Hierarchy Detection
Hierarchy Detection identifies every paragraph, table, and section header and placing them in the appropriate place in the document’s hierarchical structure. Producing a highly detailed table-of-contents-like tree, representing not just a document’s main topics but each section’s subsections, and subsubsections and so on.
What tools are used for Hierarchy Detection?
A pipeline of machine learning models and hand-crafted algorithms comprising state-of-the-art Computer Vision, Natural Language Processing, and information retrieval techniques.
What is document hierarchy?
Document Hierarchy is what we call the structure we apply to the atomic sections of a document such that they are organised in a hierarchical pattern; A tree structure that corresponds to our intuitions about how the document is structured.

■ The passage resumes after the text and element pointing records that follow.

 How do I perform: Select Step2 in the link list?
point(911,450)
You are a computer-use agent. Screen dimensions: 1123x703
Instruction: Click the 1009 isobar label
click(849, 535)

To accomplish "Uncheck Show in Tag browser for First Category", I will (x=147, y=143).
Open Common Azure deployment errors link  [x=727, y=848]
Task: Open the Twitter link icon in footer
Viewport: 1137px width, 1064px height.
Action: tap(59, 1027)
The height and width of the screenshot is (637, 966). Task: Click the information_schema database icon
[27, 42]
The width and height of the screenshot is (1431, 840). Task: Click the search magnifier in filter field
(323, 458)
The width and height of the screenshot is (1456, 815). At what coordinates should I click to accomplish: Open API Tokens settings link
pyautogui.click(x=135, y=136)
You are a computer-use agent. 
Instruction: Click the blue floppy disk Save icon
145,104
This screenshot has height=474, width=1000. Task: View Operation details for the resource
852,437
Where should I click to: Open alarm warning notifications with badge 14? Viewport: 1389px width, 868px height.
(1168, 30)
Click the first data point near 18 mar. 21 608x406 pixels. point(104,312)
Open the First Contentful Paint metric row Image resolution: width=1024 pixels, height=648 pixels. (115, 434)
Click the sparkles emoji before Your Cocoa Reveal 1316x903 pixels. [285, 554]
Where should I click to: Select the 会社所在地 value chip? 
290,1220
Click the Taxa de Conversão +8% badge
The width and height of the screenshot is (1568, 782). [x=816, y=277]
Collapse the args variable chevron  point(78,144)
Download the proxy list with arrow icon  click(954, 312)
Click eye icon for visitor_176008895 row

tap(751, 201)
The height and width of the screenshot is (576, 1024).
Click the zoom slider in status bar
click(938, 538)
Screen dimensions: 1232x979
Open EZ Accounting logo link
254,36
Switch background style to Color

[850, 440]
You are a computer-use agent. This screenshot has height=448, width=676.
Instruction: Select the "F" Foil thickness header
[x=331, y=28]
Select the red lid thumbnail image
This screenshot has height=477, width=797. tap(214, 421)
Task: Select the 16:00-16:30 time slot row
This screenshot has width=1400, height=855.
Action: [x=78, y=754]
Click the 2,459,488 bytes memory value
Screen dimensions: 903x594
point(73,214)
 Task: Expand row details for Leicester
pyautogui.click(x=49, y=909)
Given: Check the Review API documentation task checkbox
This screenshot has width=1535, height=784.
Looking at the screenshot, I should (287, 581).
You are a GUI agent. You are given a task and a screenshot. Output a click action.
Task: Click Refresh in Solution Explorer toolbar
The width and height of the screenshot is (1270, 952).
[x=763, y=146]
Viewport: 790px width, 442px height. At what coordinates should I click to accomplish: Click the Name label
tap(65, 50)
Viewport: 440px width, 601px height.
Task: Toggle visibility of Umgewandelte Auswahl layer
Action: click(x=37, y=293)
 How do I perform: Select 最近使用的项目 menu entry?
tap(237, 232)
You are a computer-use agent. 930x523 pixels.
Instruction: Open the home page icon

The tree is ordered by reading order and begins with a “Root”. It is essentially a very highly detailed version of the Table-of-Contents navigation tool you occasionally see in some PDFs.
An example of hierarchy in Semantic Extract
There are 3 types of sections you will notice in the hierarchy UI:
Tables: are shown in blue in the UI. All atomic sections inside the bounds of the table are considered part of the same unit for the purposes of hierarchy and are tagged as a whole.
Titles: are shown in bold in the UI, and denote sections that describe/summarise the sections that follow. A more precise definition is discussed in the next section.
Ordinary Sections: are anything that is not a table or a title. These make up the majority of sections.